Sehingga untuk dapat mencapai perolehan suara tersebut, terkadang berbagai upaya dilakukan oleh para peserta pemilu baik dari awal sosialisasi maupun kampanye dalam meraih simpati masa.
Namun ternyata apapun bentuk kegiatan peserta pemilu baik saat sosialisasi maupun kampanye diperlukan biaya yang tidak bisa di bilang sedikit.
Sementara animo masyarakat terhadap kedatangan peserta pemilu baik saat sosialisasi maupun kampanye lumayan tinggi, dan saat seperti itu masyarakat kerap memanfaatkannya untuk jadi ajang mencari uang.
Kesadaran masyarakat dibeberapa lokasi terutama di wilayah Dapil-4 Bojong Darangdan untuk menentukan dan memilih calon yang berkualitas terpantau masih minim, sebab orientasi mereka lebih cenderung transaksional daripada rasional.

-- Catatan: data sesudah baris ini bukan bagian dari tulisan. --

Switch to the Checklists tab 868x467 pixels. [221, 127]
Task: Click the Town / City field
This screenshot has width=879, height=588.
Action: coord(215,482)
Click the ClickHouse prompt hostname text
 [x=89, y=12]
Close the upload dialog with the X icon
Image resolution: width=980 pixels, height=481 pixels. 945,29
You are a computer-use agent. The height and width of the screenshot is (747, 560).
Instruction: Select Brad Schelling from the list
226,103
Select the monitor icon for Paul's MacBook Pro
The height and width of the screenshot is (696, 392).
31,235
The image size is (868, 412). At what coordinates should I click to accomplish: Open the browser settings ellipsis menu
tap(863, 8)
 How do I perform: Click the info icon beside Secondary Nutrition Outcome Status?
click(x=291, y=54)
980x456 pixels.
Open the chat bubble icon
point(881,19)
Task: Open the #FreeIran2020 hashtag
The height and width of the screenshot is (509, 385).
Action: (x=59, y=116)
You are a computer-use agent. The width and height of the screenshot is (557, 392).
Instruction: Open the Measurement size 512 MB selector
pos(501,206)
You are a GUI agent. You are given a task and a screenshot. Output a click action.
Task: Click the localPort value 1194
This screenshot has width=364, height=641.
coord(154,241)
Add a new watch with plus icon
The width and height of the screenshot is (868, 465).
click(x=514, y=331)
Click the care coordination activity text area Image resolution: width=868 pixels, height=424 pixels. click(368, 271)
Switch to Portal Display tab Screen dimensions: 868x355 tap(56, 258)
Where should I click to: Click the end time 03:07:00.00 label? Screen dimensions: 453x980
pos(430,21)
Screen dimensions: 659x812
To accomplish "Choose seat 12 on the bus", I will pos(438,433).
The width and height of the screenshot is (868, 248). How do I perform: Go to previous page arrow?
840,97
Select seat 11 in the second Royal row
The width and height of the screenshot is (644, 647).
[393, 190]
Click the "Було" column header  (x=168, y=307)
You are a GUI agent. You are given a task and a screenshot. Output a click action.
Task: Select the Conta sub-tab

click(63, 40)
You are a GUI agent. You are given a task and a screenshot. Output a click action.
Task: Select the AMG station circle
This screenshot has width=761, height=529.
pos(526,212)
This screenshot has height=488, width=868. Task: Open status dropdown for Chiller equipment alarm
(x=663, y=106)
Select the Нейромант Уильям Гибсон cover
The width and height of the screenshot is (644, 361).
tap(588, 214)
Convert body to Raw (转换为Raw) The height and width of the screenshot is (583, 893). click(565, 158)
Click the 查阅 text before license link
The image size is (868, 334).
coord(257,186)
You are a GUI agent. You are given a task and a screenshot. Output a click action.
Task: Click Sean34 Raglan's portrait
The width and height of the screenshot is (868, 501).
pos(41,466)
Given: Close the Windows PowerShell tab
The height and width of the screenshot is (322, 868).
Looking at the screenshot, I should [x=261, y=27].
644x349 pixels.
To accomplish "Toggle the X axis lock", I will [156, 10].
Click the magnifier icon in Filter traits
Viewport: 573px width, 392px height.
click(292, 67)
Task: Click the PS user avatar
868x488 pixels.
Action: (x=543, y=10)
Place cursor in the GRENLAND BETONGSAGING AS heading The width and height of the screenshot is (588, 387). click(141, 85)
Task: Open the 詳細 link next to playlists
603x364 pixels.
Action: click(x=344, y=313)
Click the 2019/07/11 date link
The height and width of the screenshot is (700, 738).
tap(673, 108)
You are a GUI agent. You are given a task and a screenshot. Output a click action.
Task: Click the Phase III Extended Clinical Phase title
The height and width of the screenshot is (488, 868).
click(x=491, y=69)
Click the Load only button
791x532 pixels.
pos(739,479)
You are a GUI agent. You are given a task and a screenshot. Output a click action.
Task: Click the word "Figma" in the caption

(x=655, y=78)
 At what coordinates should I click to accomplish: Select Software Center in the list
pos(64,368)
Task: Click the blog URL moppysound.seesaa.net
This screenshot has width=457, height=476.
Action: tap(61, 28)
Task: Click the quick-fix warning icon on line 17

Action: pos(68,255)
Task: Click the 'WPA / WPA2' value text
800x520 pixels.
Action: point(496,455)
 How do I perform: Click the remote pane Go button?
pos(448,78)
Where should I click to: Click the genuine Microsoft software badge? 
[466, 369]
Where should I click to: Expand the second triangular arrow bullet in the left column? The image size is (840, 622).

Bertemunya dua kebutuhan dari pihak peserta pemilu dan masa yang berorientasi transaksional, di duga jadi penyebab terjadinya politik uang yang marak dimasa pemilihan.
Bahkan menjelang hari H dimana pemilihan akan dilaksanakan, tim sukses dari masing-masing calon anggota legislatif tak segan bagi-bagikan uang kepada masyarakat.
Berdasarkan undang-undang nomor 7 tahun 2017 tentang pemilu pasal 523 ayat (1) menjelaskan,
“Setiap pelaksana, peserta, dan/atau tim Kampanye Pemilu yang dengan sengaja menjanjikan atau memberikan uang atau meteri lainnya sebagai imbalan kepada peserta Kampanye Pemilu secara langsung ataupun tidak langsung sebagaimana dimaksud dalam pasal 280 ayat (1) huruf j dipidana dengan pidana penjara paling lama 2 (dua) tahun dan denda paling banyak Rp24.000.000,00 (dua puluh empat juta rupiah).
Namun dalam pelaksanaannya, meski secara jelas ketentuan pidananya, ketentuan undang-undang tersebut banyak dilanggar, bahkan berdasarkan data yang diperoleh awak media bramastanews.com, pelanggaran terhadap undang-undang pemilu pasal 523 terkait politik uang hampir dilakukan semua calon anggota legislatif.
Majelis Ulama Indonesia (MUI) Jawa Barat menyatakan praktik politik uang sebagai hal yang haram, bagi siapapun yang melakukannya, hal itu seperti yang disampaikan Sekretaris MUI Jawa Barat Rafani Akhyar.
Politik uang diketahui berikan dampak yang buruk bahkan menodai pemilu sendiri, merubah pandangan pemilih sehingga dapat kerap kali mengganggu integritas penyelenggaraan pemilu.
Oleh sebab buruknya dampak politik uang dan dinyatakan dengan tegas bahwa haram hukumnya oleh MUI, akankah bagi penerimanya menjadi BERKAH.
Ataukah malah jadi musibah kedepannya, sebab peserta pemilu terpilih dipastikan menang atas dasar suara hasil transaksi, bukan atas dasar pemikiran dan seleksi yang rasional.